(Dataset records)
::::::::

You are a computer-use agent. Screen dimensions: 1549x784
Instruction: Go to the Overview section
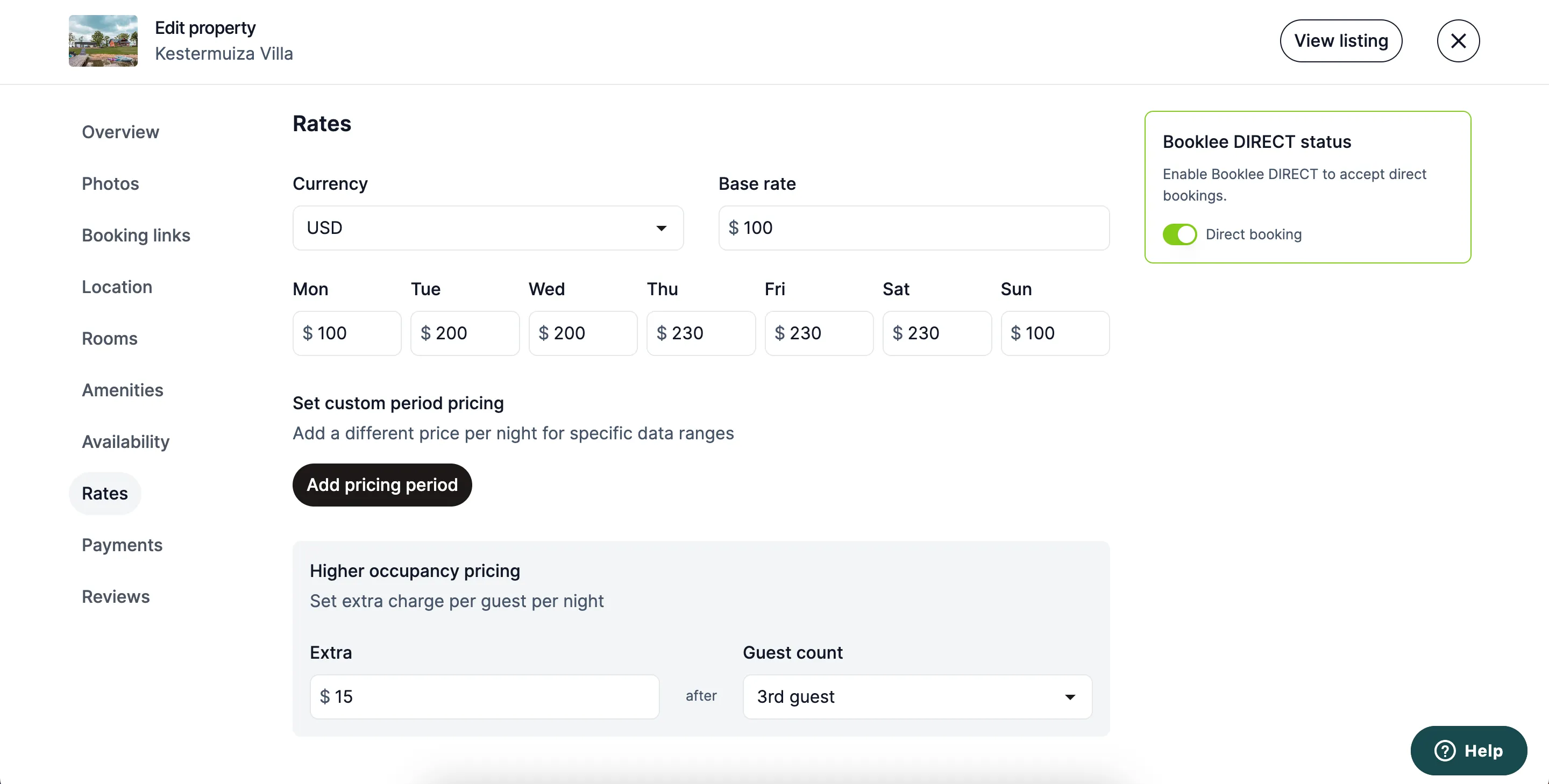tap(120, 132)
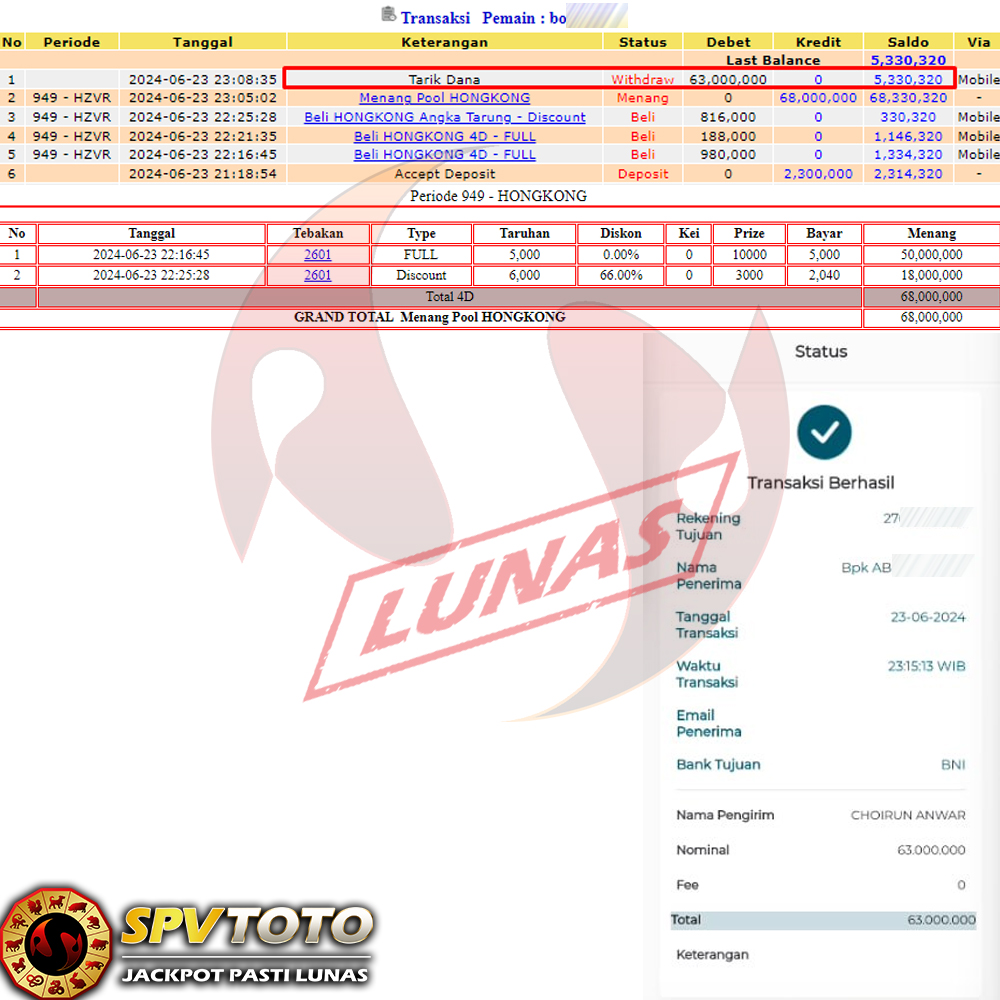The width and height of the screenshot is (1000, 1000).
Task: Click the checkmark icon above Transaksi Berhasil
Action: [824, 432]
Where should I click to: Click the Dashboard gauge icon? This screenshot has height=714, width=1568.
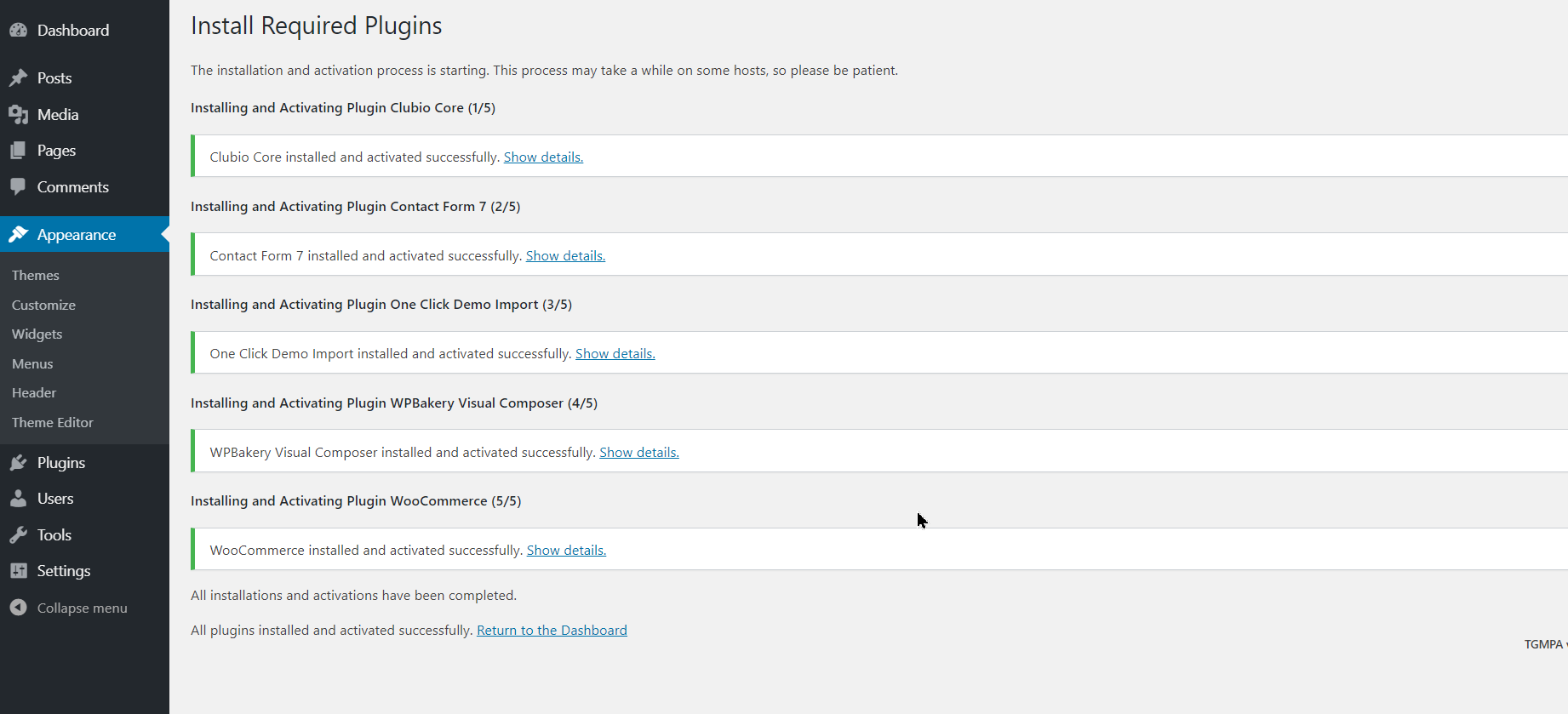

::::::::

### TASK REQUIREMENTS
Nothing but the lines from the line holding "Instruction: Go to the Overview section" through the last line of the entries above is to be reproduced, exactly and without pictures.

### EXERCISE SOLUTION
Instruction: Go to the Overview section
tap(120, 132)
The width and height of the screenshot is (1000, 1000).
Task: Click the checkmark icon above Transaksi Berhasil
Action: [824, 432]
Where should I click to: Click the Dashboard gauge icon? This screenshot has height=714, width=1568.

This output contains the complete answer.